The vote was intended to mark the conclusion of a movement that began with large-scale demonstrations against inequality in late 2019. President Gabriel Boric, 36, who was counting on the new charter to help overhaul the tax, pension, and labour systems, increase social services, and reduce inequality, has instead suffered the campaign’s first significant defeat. Augusto Pinochet’s military dictatorship produced the current constitution.

“Boric is left severely weakened,” said Cristobal Huneeus, founder of DecideChile and director of Data Science at Unholster. “No one thought there would be a difference of 20 percentage points. It’s a historic and resounding defeat.”

Boric reaffirmed his commitment to amending the constitution in statements broadcast on television after the vote, emphasising that the national congress would play a key role. The president will speak with other political leaders this week in addition to meeting with the leaders of both houses of Congress tomorrow. He stated that he is still committed to finding a solution for Chile to draught a constitution that would enjoy broad public support.

“I’m sure all this effort won’t have been in vain, because this is how countries advance best, learning from experience and, when necessary, turning back on their tracks to find a new route forward,” the president said.

According to Leonardo Suarez, director of research at LarrainVial, rejection paves the way for Chile’s IPSA stock index to increase more than 10% in the following weeks and the peso to appreciate over 850 to the dollar. According to a Bloomberg study, investors are now more likely to switch to riskier corporate bonds and Treasury notes with longer maturities.

Given that the proposed charter indicated stricter environmental and community requirements, Chile’s massive copper and lithium industries may also feel some relief.

“The ‘Reject’ victory was bigger than polls had been forecasting,” Sergio Godoy, an economist at STF Capital, said most of the votes had been counted. “The market had been pricing this result, but not completely.”

Godoy expects that the peso will increase on Monday, reaching a high of 810–82 per dollar. But he said that for it to remain there, the nation must work toward a new constitution that would win the approval of a larger number of people.

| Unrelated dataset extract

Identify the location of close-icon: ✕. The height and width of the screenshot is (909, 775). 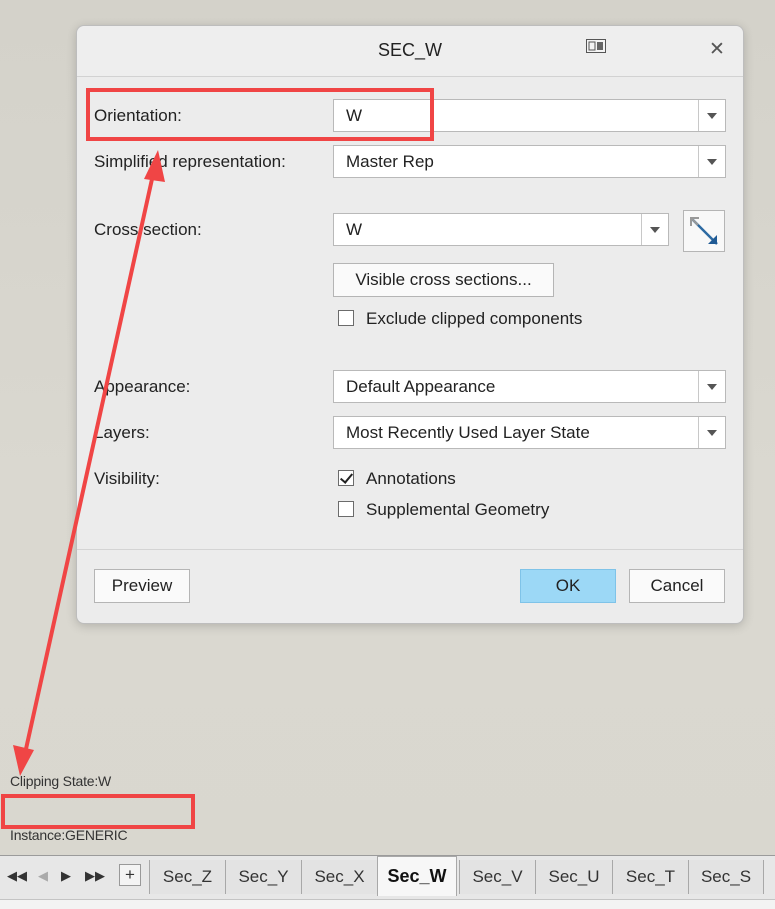
(717, 50).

The government of Boric is not out of options. Parties from all political stripes have been persuaded that change is necessary, even if it isn’t the change outlined in this charter by the social movement that led to the creation of the current constitution.

“The two positions have moved toward the center,” said Kenneth Bunker, political analyst at Santiago-based consulting firm Politico Tech Global. Now, “we are no longer talking about approving or rejecting the proposed constitution, but on how to reform the current charter. There is a growing political center that is likely to reach a solution after the vote.”

In August, lawmakers approved a bill that lowers the threshold for a legislative majority needed to modify the present constitution.

The election for the Constitutional Convention was largely controlled by leftists and environmentalists just 16 months ago. Then, continuing the movement for change, Chileans elected their most left-wing president in fifty years in December. That enthusiasm is currently waning.

The draught was opposed in the months before the vote by both political right parties and prominent members of the center-left governments who ruled the nation for 20 years after the dictatorship ended in 1990.

The new charter, according to its detractors, would reduce investment and growth, weaken crucial checks and balances on authority, and trigger a rise in fiscal spending. The inclusion of a wide range of social rights, improved environmental protection, and expanded representation for women and indigenous groups was praised by those in favour.

“This is a very significant political, ideological and strategic defeat for President Boric,” said Mauricio Morales, a professor of political science at Chile’s Universidad de Talca. “It will inevitably fracture the governing coalition.”